2021 will be your 10th year on MicroMentor. What keeps you coming back to the MicroMentor community?
I joined Micro Mentor to serve international clients. Through mentoring I have revisited many of the countries in which I had dealings in my professional career, such as Vietnam, Pakistan, Australia, India, Taiwan, South Korea and others.
I have also learned a great deal by supporting small business entrepreneurs in locales like France, Italy, Central and South America, Pakistan, India and African clients in countries like Nigeria, Cameroon, Ghana, and Uganda.
The forms of government and the religious beliefs and languages among my clients have been a real mix, but the needs of the small enterprise have very common threads...The most common thread I see that passes through them all is their desire to succeed.

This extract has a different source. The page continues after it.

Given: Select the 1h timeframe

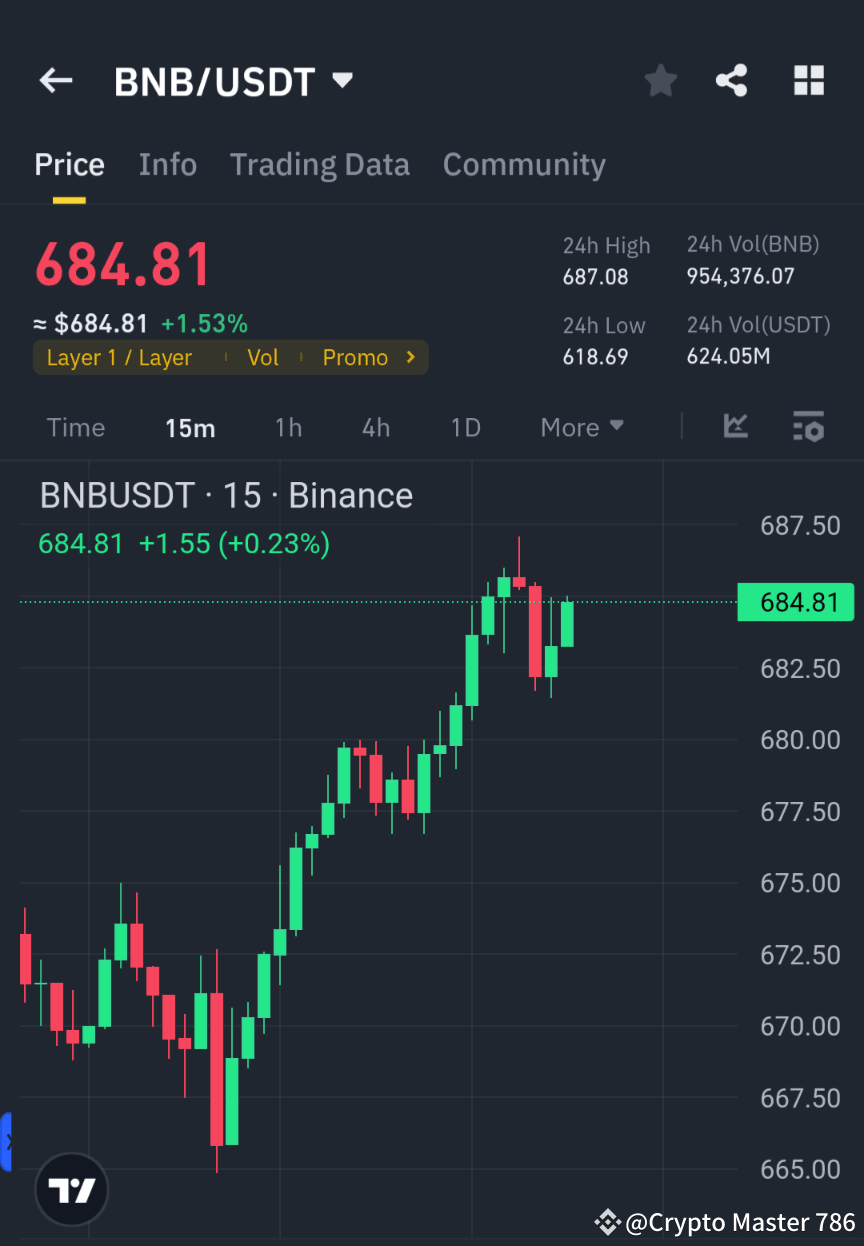Looking at the screenshot, I should [x=288, y=427].

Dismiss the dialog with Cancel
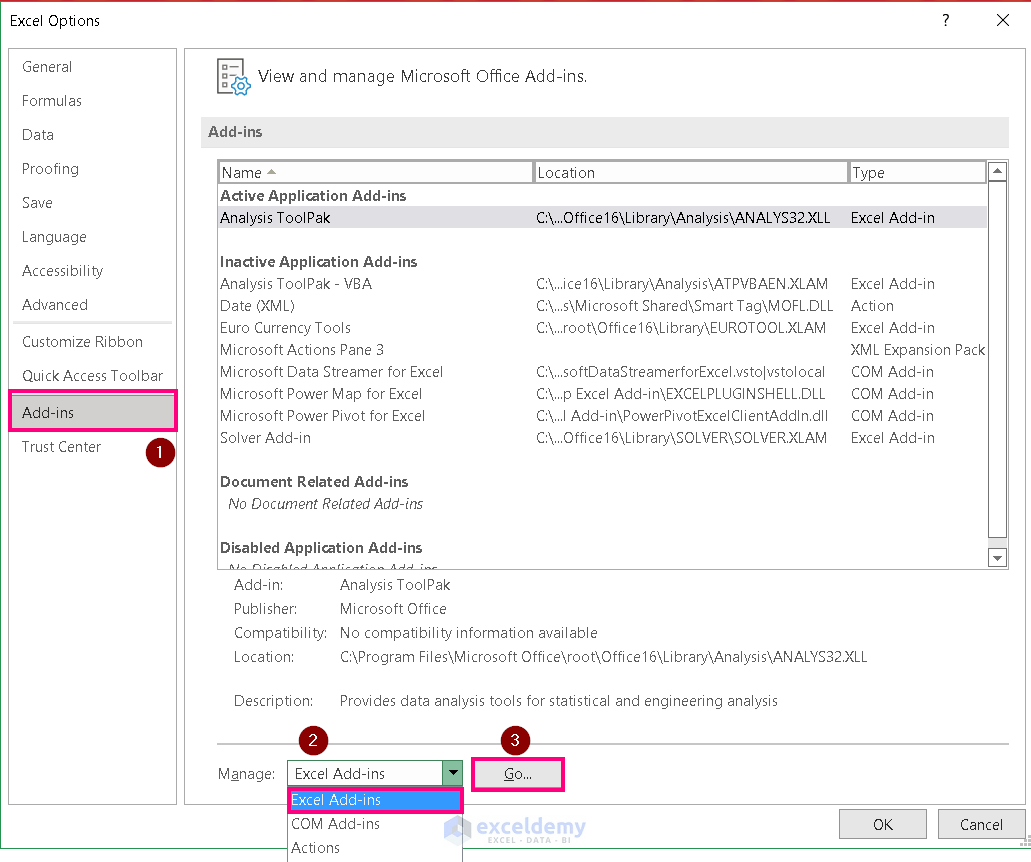(x=981, y=823)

The MicroMentor site has grown extensively with translation and outreach designs and expanded Q&A feature and other assets that cultivate the type of communication with entrepreneurs I value. I view MicroMentor much like a garden—a place to plant seeds, a place to grow fruitful enterprises and a place to harvest personal satisfaction and the gratitude of others.
What is the fundamental advice you would give entrepreneurs to prepare for a mentoring relationship? And what advice would you give them as they work with a mentor?
- Be willing to communicate values, goals, objectives and the nature of the business concept. We wish to do considerable listening up front before making recommendations.
- Think through the challenges for specific areas in which assistance is needed and convey them in the most specific way possible.
- Relate to the mentor by not only asking questions, but also commenting on the outcomes and the quality of the mentor’s suggestions. If the entrepreneur has an idea for performing the job in a different way than the mentor identifies he or she should show some initiative by developing the approach and asking the mentor to comment.
The ideal entrepreneur as a client makes the journey interesting for us as well by practicing the above objectives.
What are the top three things you feel that mentors (or potential mentors) on MicroMentor should understand about mentoring?
Having both received and provided mentoring extensively, I know there are a myriad of approaches. From my perspective, the following are the three most important approaches I personally utilize:
The client is the pilot—the mentor is a navigator. Some entrepreneurs contact me once and I never hear from them again. I accept that as their choice. I have had others who have been with me for 5 years or more. Some contact me only when they have major decisions to make or wish to thank me for assistance.
Seek a good match. When an entrepreneur requests a relationship on MicroMentor or when I consider making an offer there, I carefully read the individual "Micro Mentor Profile And Self-Assessment".
Structure the process I use a very structured approach, asking the client to work with me along the following lines:
- Do you have a product or service niche in mind?
- Do you believe you have a market for 1 above and the means to reach it?
- Are you willing to develop a marketing plan using the tool kit I provide to validate 1 and 2 above before you launch?
If the answer to the above questions is "Yes" we begin the journey.
When we have completed the definition and planning process, many entrepreneurs at that point are able to network their business, acquire financing and industry partners, as well generate revenue in the form of customers by marketing and social networking based on the thorough definition and content of their plan.
I caution entrepreneurs to avoid digital technology tool risk that can raid their treasury if they allow the tools to drive the business launch and not the plan. I assist the entrepreneur in defining the business vehicle and its journey first. In doing so, it is my hope they will then be able to pick the right digital technology tools to make a successful trip.